Ogni anno, in Italia come nel resto del mondo, troppe sono le donne picchiate, violentate, torturate, mutilate e spesso, troppo spesso, barbaramente uccise da uomini in virtù del loro “essere donna”. Come se non bastasse, a fare da apripista a certi fatti ci sono l’indifferenza e la superficialità di istituzioni sorde e cieche, del tutto incapaci di arginare il fenomeno, e di una politica assente e troppo presa da egocentrismi, personalismi e sete di potere.
L’unica cosa che la politica italiana è stata capace di fare è l’inutile e vuota legge sullo stalking, una legge-farsa che non ha fatto diminuire la violenza domestica né, tantomeno, il numero delle donne uccise dai propri compagni, ex compagni, mariti, ex mariti, fidanzati, ex fidanzati.

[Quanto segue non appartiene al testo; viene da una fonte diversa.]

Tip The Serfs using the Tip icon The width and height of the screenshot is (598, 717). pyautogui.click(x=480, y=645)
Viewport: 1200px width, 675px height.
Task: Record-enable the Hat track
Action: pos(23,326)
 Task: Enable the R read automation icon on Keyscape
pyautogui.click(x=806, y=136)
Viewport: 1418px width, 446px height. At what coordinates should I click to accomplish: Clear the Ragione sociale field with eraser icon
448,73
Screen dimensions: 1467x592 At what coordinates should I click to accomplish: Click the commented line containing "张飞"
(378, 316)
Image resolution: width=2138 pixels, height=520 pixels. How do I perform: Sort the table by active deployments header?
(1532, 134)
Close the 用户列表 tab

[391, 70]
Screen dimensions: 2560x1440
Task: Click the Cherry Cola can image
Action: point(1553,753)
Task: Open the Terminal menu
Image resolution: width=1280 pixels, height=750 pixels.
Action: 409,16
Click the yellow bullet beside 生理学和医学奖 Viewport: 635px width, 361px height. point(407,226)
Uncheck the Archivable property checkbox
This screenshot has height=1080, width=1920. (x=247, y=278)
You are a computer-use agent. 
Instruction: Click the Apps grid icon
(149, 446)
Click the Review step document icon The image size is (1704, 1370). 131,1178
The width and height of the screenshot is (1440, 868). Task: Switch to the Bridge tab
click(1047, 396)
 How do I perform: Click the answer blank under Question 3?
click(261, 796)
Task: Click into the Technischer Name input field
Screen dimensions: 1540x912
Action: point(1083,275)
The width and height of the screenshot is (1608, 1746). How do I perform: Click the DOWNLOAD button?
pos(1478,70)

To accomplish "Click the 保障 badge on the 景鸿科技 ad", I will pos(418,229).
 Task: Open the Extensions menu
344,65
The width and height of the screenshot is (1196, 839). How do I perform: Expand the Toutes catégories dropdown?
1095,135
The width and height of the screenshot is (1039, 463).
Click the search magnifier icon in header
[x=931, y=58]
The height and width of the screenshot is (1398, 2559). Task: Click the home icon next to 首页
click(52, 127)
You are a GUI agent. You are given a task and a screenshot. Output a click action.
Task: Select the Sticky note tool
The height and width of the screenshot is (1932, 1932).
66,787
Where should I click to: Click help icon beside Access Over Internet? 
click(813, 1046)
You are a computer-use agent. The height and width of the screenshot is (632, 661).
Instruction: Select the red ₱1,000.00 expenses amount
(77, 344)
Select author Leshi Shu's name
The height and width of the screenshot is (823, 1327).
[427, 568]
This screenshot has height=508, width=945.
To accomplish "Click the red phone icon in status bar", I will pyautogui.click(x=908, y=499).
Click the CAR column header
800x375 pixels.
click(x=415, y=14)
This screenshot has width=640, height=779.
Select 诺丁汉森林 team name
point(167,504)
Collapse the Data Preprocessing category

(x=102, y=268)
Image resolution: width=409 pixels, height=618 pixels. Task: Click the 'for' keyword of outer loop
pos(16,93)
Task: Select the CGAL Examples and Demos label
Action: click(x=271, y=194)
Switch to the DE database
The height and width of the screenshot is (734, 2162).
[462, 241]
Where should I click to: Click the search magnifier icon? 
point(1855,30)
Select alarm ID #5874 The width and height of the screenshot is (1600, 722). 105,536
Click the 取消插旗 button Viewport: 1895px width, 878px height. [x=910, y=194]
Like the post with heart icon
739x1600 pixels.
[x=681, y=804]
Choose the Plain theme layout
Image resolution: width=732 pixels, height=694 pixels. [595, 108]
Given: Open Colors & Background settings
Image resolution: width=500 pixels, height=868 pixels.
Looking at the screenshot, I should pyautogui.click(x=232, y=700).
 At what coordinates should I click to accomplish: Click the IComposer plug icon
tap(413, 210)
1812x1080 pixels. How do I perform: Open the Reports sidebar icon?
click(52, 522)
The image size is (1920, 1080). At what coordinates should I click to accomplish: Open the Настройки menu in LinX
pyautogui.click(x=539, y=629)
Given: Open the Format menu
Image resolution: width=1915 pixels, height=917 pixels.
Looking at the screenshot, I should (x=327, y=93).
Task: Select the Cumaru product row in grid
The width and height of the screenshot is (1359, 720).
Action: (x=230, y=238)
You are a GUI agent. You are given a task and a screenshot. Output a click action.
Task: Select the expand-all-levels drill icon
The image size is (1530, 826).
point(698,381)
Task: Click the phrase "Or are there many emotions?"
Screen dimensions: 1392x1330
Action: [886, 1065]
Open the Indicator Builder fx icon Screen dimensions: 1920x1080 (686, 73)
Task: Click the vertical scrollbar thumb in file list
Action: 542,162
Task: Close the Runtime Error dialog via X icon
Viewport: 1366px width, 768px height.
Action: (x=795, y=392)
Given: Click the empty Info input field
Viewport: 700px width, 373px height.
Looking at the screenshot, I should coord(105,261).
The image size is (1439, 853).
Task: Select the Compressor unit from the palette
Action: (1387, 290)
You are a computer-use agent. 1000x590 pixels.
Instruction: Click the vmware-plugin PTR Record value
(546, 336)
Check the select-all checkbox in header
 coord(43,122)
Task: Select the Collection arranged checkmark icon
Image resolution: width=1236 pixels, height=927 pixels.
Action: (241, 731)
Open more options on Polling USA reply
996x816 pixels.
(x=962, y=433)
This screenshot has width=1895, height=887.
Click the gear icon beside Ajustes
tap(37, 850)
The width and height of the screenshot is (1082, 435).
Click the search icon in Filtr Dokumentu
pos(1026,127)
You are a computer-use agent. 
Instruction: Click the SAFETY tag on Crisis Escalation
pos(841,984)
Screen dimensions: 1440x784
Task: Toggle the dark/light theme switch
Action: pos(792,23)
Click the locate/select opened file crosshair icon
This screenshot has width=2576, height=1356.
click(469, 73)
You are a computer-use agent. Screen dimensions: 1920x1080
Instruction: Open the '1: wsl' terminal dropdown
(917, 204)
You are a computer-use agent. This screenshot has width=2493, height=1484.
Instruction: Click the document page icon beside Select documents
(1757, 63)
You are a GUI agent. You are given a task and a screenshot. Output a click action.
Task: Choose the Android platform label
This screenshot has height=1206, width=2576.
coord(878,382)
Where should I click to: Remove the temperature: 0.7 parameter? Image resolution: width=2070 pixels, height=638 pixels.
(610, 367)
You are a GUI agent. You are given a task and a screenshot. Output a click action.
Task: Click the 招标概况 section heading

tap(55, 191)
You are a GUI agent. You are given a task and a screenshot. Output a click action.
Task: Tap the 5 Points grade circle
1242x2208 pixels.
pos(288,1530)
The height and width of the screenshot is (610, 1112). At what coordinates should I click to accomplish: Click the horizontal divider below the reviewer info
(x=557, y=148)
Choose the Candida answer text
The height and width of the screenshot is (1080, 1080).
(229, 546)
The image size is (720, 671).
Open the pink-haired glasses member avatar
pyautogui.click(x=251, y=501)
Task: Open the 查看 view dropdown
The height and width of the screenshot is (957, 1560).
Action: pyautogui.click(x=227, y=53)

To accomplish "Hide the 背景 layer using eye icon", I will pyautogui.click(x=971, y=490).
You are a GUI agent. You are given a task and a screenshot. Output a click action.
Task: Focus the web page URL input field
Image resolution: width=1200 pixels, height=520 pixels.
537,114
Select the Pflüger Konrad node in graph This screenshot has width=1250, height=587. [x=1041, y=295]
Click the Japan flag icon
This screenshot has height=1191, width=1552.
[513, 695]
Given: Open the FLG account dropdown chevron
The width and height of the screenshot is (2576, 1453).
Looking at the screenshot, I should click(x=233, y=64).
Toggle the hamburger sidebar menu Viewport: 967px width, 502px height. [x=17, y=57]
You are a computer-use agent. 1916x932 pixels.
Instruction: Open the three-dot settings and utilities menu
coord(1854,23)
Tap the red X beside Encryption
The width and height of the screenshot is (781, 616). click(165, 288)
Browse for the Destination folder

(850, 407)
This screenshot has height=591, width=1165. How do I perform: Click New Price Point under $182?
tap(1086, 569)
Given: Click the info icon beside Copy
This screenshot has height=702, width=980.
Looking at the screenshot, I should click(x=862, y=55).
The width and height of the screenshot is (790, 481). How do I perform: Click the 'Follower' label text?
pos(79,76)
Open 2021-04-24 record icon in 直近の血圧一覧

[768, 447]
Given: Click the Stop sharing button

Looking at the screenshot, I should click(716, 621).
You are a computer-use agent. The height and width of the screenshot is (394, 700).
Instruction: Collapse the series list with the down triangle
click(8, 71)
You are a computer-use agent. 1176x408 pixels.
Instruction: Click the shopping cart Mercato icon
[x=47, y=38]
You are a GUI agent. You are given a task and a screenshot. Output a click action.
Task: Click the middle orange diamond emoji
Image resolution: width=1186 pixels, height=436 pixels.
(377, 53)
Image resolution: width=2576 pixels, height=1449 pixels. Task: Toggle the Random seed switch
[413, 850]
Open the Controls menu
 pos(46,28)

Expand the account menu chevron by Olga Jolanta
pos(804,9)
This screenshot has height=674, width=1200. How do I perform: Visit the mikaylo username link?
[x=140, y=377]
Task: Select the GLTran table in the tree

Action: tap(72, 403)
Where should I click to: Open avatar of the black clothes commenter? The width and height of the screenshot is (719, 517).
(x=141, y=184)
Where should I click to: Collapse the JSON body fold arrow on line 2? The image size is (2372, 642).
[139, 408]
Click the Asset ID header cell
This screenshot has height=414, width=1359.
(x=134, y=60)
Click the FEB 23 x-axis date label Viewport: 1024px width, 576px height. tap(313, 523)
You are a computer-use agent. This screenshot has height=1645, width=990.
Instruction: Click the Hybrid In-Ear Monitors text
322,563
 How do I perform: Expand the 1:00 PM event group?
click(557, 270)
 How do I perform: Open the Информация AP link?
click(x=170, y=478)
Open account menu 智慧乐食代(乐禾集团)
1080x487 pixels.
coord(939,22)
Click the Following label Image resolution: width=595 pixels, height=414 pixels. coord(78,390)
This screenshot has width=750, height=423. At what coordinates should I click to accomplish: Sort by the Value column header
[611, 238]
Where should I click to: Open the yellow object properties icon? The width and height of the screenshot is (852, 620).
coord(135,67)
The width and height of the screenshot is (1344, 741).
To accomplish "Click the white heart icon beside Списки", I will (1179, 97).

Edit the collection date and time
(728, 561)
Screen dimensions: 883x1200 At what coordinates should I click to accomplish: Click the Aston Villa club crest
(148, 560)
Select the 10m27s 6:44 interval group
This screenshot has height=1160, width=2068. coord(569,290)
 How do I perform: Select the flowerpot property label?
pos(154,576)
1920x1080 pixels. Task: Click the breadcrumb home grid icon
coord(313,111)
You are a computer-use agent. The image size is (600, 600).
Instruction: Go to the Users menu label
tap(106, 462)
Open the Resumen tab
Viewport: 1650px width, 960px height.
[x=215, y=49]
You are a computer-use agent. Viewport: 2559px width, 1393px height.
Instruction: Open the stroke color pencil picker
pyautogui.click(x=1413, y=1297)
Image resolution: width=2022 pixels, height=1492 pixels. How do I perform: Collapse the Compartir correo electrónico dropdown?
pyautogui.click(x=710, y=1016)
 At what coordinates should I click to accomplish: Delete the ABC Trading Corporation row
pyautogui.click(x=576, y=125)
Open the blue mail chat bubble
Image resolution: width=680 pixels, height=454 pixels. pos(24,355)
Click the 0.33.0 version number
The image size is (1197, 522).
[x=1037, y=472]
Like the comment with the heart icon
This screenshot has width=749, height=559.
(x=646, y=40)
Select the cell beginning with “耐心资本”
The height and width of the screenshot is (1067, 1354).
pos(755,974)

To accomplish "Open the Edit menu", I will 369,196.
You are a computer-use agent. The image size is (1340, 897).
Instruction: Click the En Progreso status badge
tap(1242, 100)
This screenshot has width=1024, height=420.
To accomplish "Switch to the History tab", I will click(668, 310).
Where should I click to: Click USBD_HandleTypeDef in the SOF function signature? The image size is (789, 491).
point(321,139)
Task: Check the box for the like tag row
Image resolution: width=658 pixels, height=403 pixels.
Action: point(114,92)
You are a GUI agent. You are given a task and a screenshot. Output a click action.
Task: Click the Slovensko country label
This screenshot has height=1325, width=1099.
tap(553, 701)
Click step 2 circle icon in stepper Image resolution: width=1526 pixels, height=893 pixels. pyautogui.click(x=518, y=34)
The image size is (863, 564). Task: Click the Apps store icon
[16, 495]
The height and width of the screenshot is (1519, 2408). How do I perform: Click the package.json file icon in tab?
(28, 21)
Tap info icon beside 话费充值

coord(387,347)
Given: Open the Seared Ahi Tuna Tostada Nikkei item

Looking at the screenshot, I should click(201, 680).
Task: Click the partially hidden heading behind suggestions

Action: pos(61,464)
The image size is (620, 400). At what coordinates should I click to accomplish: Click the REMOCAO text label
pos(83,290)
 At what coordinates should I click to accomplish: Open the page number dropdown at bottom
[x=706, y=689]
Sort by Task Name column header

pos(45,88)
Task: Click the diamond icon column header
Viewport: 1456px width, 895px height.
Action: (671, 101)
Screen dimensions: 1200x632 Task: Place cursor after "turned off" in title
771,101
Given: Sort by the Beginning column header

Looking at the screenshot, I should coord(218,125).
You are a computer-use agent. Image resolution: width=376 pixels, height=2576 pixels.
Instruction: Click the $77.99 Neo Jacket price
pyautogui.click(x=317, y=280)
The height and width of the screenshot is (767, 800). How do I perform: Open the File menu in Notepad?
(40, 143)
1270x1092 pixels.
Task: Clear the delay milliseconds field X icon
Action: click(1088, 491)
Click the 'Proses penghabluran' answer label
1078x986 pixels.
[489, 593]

Una legge che non previene né reprime il fenomeno.
Forse è utile ricordare che pochi mesi fa l’Onu lo ha detto chiaramente: in Italia il femminicidio è “un crimine di Stato”, perché le Istituzioni, nonostante le numerose sollecitazioni, non si stanno impegnando abbastanza per fermare un’ondata di violenza e morte che assume sempre più i connotati di una inarrestabile strage.
Mi chiedo, dunque, cosa ci sia da festeggiare. Specie dalle nostre parti.